In the listing below, find the line that contains "Task: Click Check For Updates button" and the line that contains "Given: Select the crosshair cursor tool". Quote both and every line between them, exactly, and nothing more.

○ ○ ○

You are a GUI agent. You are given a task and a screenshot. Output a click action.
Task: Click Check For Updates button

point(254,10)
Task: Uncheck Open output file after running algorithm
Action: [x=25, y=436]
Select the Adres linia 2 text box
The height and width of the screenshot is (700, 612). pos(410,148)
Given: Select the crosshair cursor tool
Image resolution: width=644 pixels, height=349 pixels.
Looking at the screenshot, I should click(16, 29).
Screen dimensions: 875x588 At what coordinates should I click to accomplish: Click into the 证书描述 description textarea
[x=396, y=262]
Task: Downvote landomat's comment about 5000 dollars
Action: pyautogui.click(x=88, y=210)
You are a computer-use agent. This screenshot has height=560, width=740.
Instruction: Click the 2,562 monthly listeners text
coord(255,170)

○ ○ ○

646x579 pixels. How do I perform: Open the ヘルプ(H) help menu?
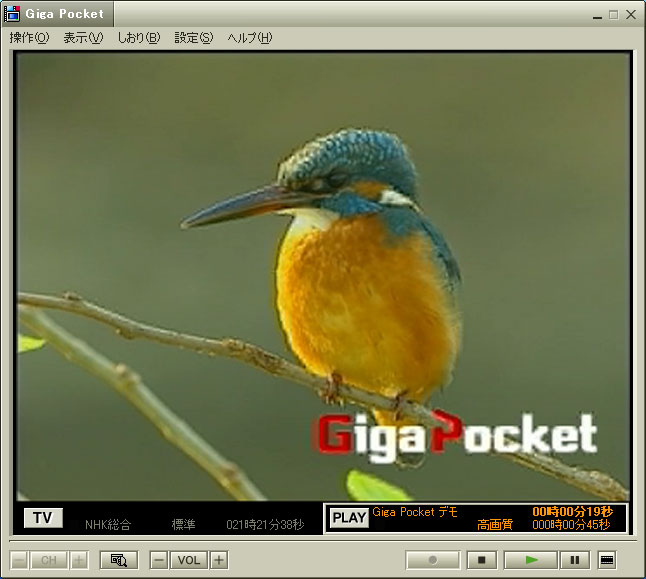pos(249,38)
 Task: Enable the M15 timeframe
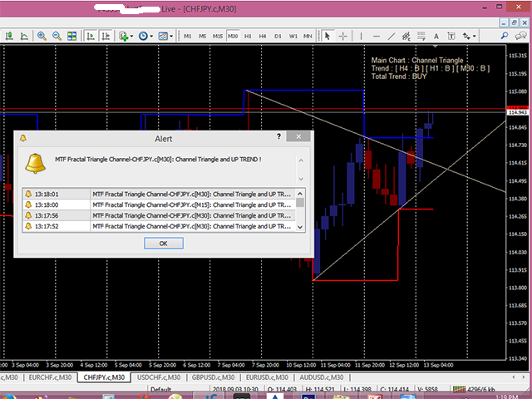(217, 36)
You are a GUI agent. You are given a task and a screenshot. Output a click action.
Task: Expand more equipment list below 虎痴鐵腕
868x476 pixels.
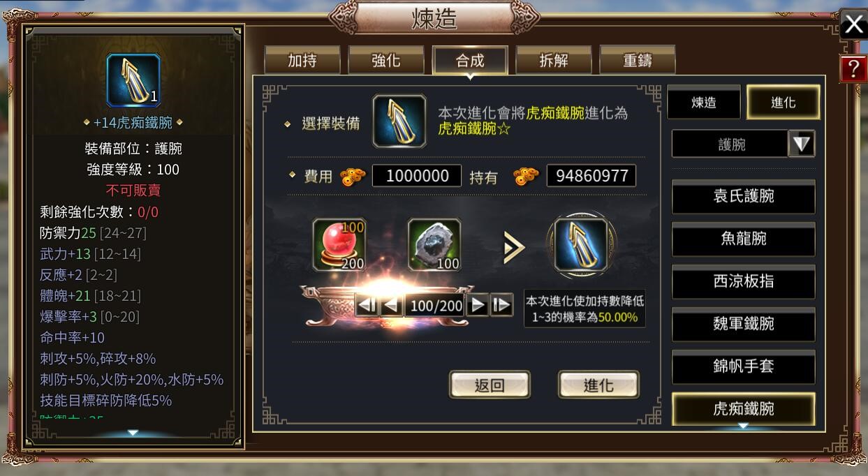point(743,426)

○ ○ ○

## Completed task
Task: Click Check For Updates button

point(254,10)
Task: Uncheck Open output file after running algorithm
Action: [x=25, y=436]
Select the Adres linia 2 text box
The height and width of the screenshot is (700, 612). pos(410,148)
Given: Select the crosshair cursor tool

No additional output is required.